Outro dia recebi em casa um documento que me impedia de estar a menos de cem metros de proximidade de Kali, surtei. Juntando todos os meus conhecimentos de fã, lembrei de alguns de seus costumes conhecidos e me dirigi ao cruzamento da Avenida Central com a Rua dos Patriarcas onde sabia que ele costumava tomar café.
Os seguranças me encaram, percebo que não há jeito de entrar na cafeteria, viro as costas e sento num velho banco de madeira do outro lado da rua. Espero meia hora, uma hora, duas horas e nada dele sair, o que havia de tão importante naquele lugar?
Finalmente ele sai, grito por seu nome, ele me olha, vira o rosto e anda apressadamente para o carro que havia estacionado no quarteirão seguinte. Eu corro, paralela a ele do outro lado da rua enquanto grito seu nome sem perder o fôlego; precisávamos deixar as coisas claras de uma vez por todas: por que todos estes acontecimentos estranhos nos cercavam?
Percebo que ele se aproxima do carro, não poderia deixar que escapasse; atravesso a rua correndo desesperadamente, estou quase alcançando-o quando um carro bate em mim e me arremessa para longe.
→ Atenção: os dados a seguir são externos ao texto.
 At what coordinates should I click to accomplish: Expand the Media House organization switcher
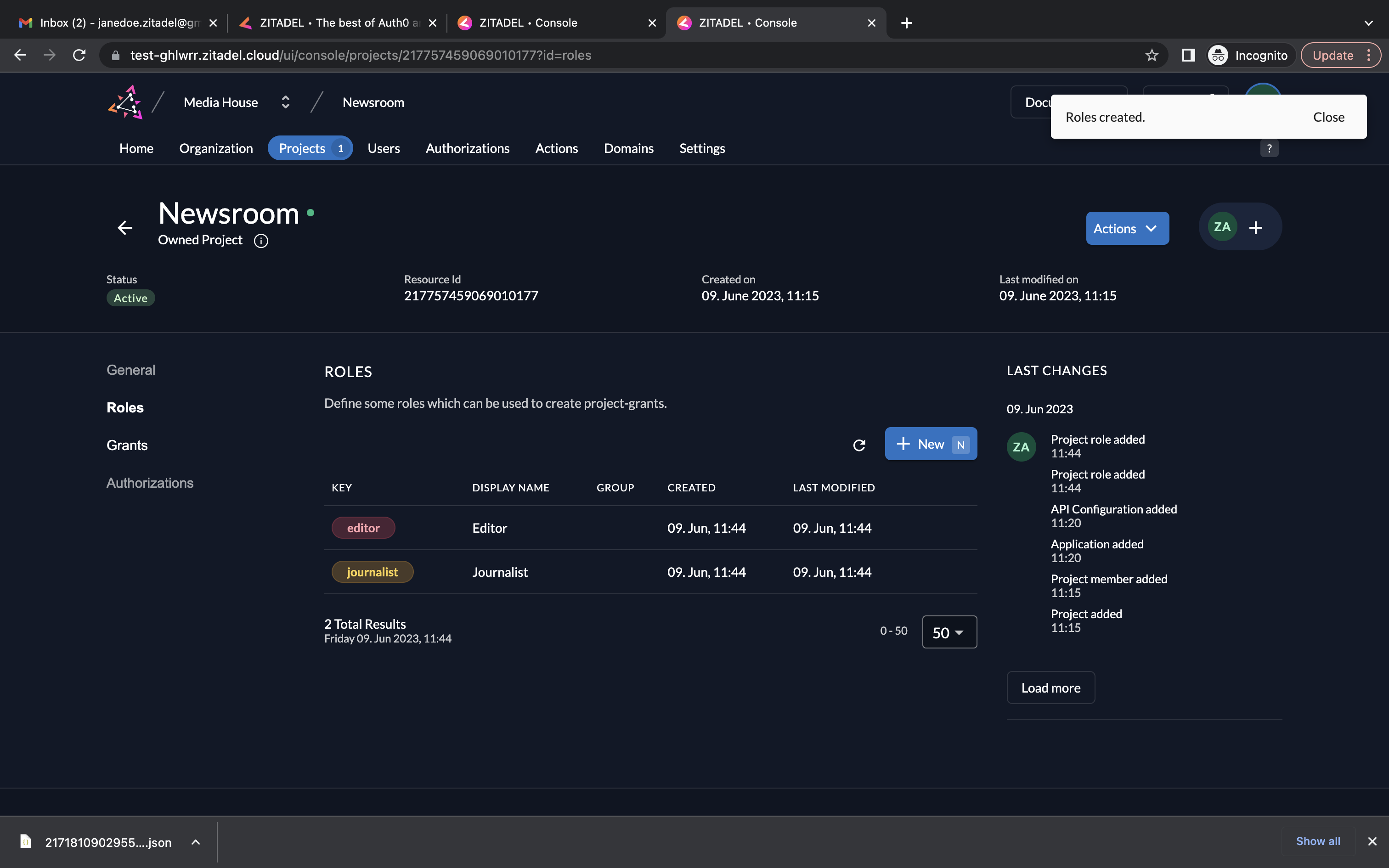(x=285, y=102)
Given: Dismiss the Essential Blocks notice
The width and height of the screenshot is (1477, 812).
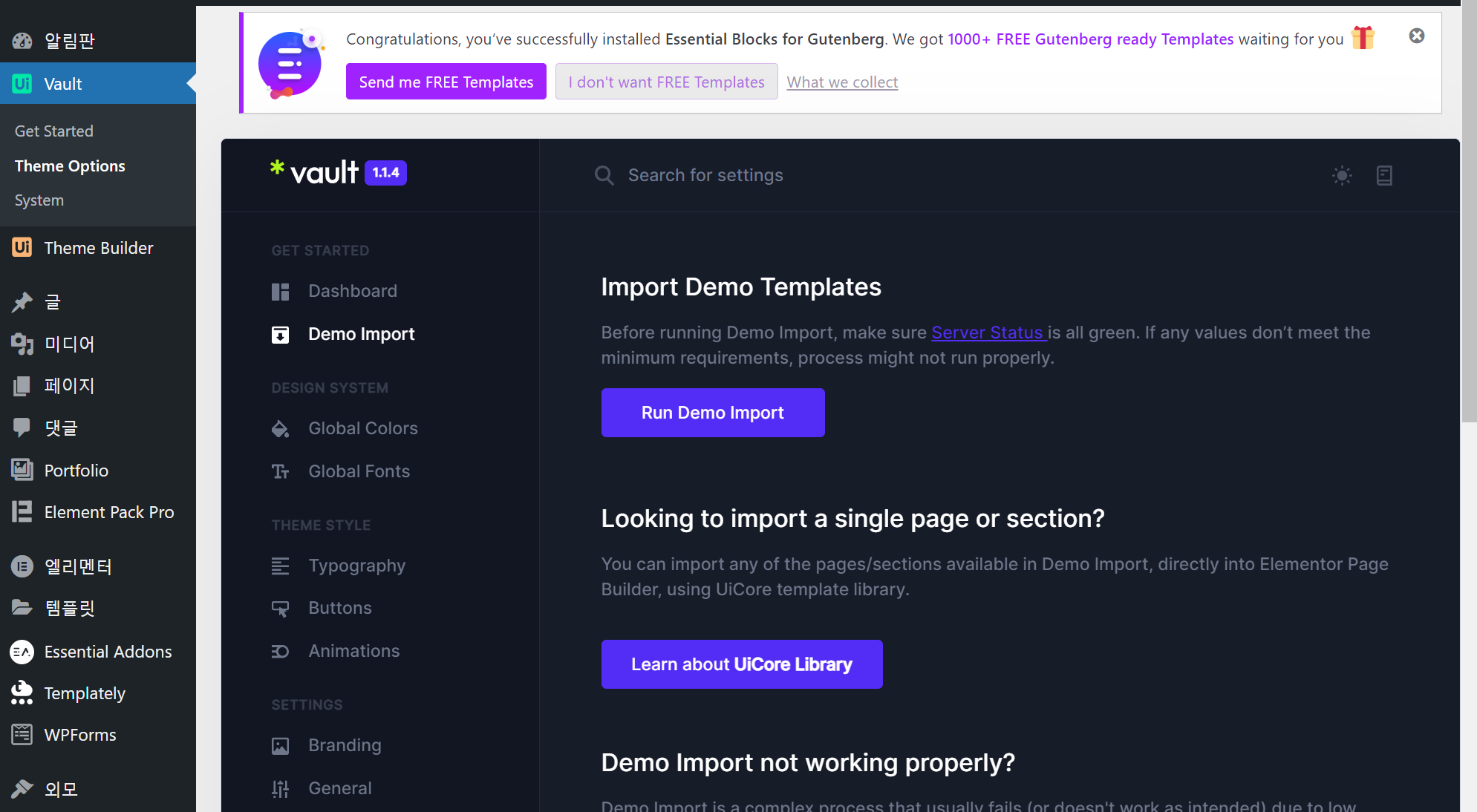Looking at the screenshot, I should [1417, 36].
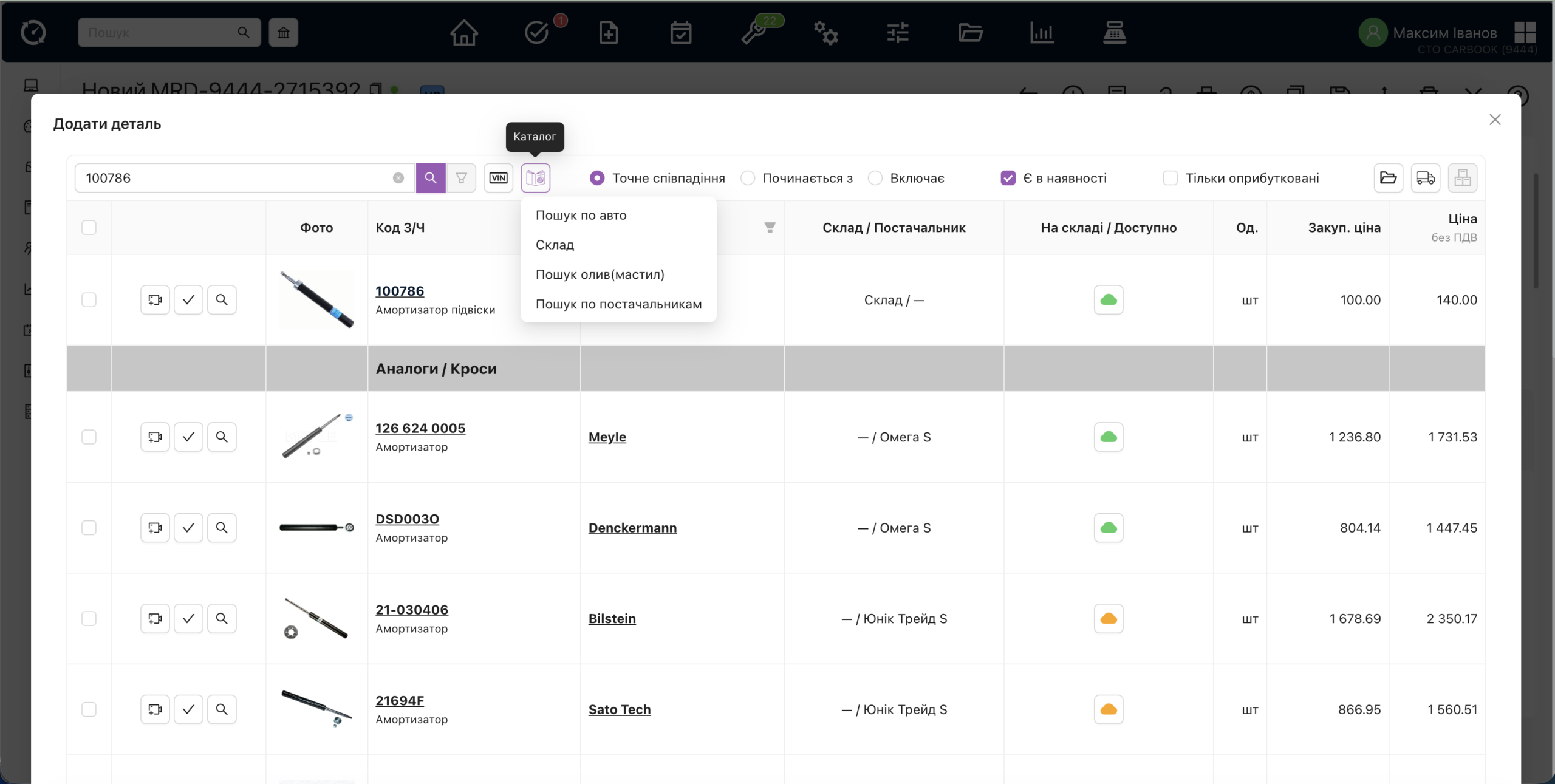The image size is (1555, 784).
Task: Select 'Пошук олив(мастил)' from dropdown
Action: (x=600, y=274)
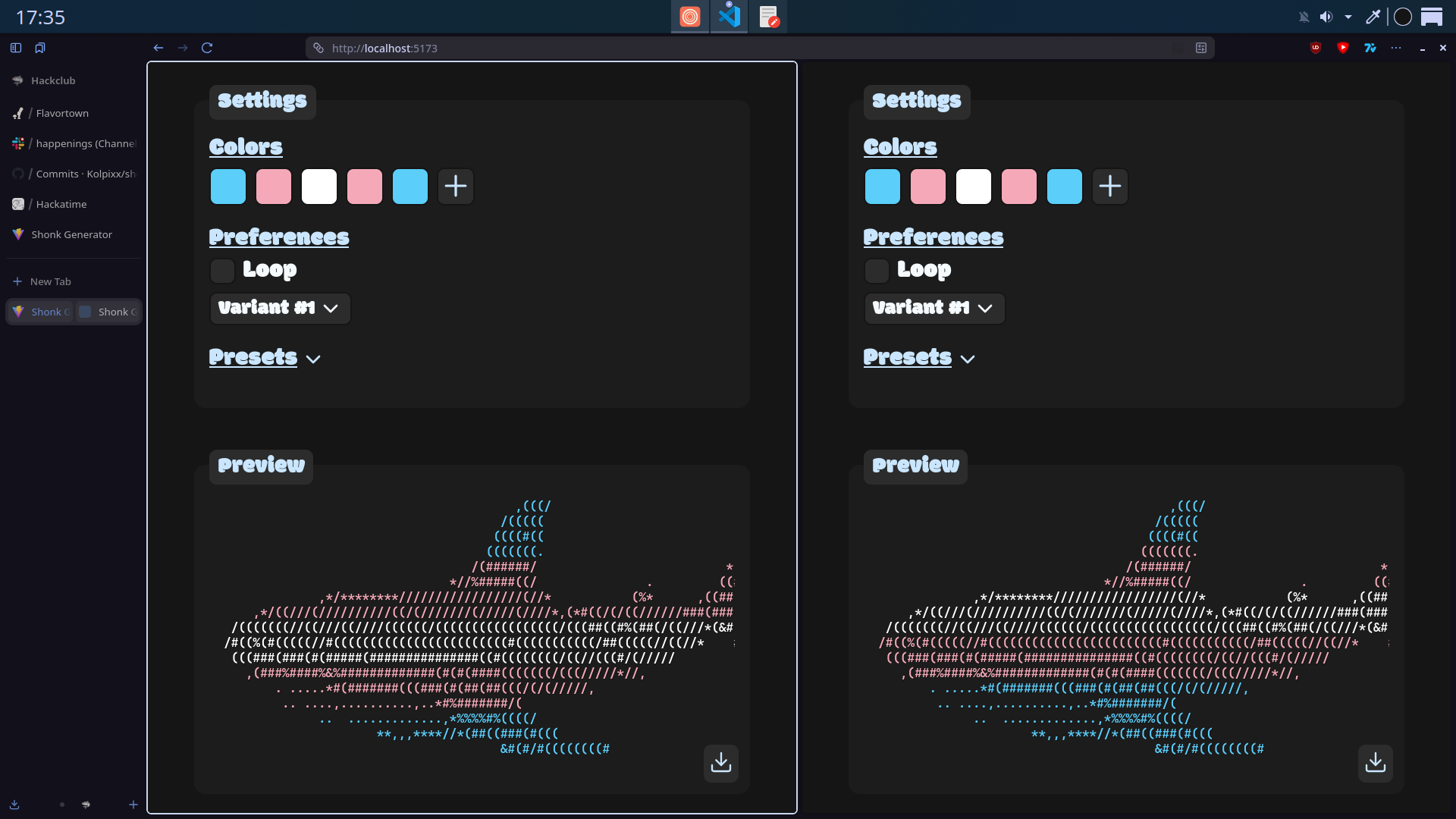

O vidro do para-brisa se espatifa juntamente às minhas expectativas – é assim que terminam os sonhadores nas metrópoles: desmantelados e ensanguentados antes que possam pensar em suceder? Não há sucesso para quem não sabe se aproveitar dos quinze minutos de fama.
Agora, fora de mim, posso ver claramente: não era assédio, era o jeito da cidade tentar me alavancar, e eu, de tão conspiratória e cismada, acabei conspirando para o meu próprio fim, sem perceber.
Um último suspiro na calçada, carros passam, alguns civis arregalam os olhos do outro lado da calçada, atônitos, o motorista do carro que me atropelou fugiu; Kali ajoelha-se, perplexo, no chão, e umas jovens senhoras saem da cafeteria com sacos cheiros de bolinhos de creme.